• Problem: Copy the data precisely, keeping every character.

• Provided data:

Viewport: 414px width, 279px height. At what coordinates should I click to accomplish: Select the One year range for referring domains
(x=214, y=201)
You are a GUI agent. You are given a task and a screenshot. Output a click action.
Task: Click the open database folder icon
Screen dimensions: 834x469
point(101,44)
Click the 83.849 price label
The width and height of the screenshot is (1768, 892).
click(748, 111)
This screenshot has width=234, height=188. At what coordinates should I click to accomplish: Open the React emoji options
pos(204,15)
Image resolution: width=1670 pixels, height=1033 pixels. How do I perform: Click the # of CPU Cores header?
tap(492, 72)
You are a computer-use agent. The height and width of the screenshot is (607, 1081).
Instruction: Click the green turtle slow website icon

• Task output:
Viewport: 414px width, 279px height. At what coordinates should I click to accomplish: Select the One year range for referring domains
(x=214, y=201)
You are a GUI agent. You are given a task and a screenshot. Output a click action.
Task: Click the open database folder icon
Screen dimensions: 834x469
point(101,44)
Click the 83.849 price label
The width and height of the screenshot is (1768, 892).
click(748, 111)
This screenshot has width=234, height=188. At what coordinates should I click to accomplish: Open the React emoji options
pos(204,15)
Image resolution: width=1670 pixels, height=1033 pixels. How do I perform: Click the # of CPU Cores header?
tap(492, 72)
You are a computer-use agent. The height and width of the screenshot is (607, 1081).
Instruction: Click the green turtle slow website icon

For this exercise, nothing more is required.